Clarification: sideband power at 100% sinewave AM is 1/2 of the power of the unmodulated carrier, but only 1/3 of the total power output of the tx then. This is recognized in the rest of your post where you say “….a .1 watt carrier power tx. at no modulation has .1 watt in the carrier. At 100% modulation this tx. has .1 watt in the carrier and .05 watts in the two sidebands resulting in a total power with modulation of .15 watts.” The ratio of 0.05 W power in the sidebands to 0.15 W total output power is 1:3, or 1/3.
With exalted carrier, the sideband power is boosted above the 50% level for AM so the power in the sidebands exceeds the usual 50% at 100% AM modulation. This appears to me to be equivalent to the 125% modulaton that some speak of.

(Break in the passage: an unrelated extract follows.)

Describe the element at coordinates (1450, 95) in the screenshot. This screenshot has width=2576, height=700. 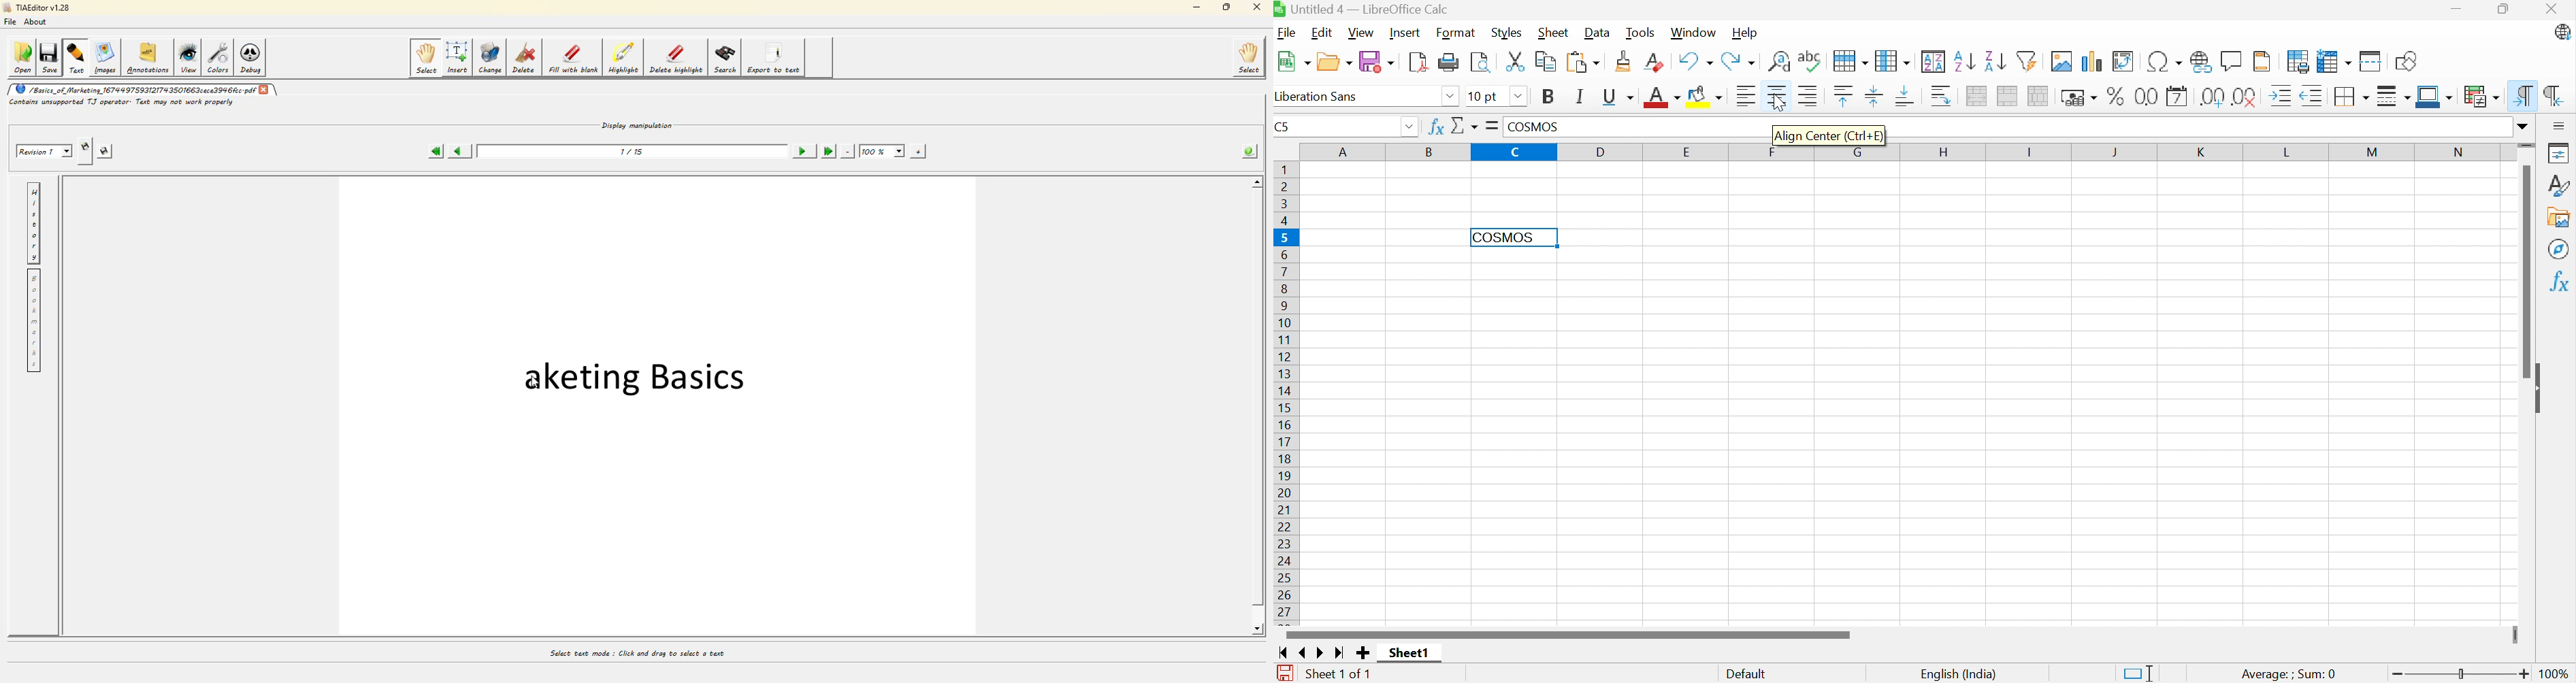
I see `Drop Down` at that location.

Most program material has natural asymmetry between the negative- and positive-going alternations of the audio waveform. The audio processors that most AM broadcast stations use utilize this reality, or create it if it didn’t exist naturally, and then control peak levels so that positive-going peaks can modulate the tx to +125%, and negative-going peaks are held at -100%. Some audio distortion may be created by doing so, but stations tolerate it for the increase that this provides in signal-to-noise ratio at the receiver. This is the approach used by AM broadcast stations, rather than exalted carrier.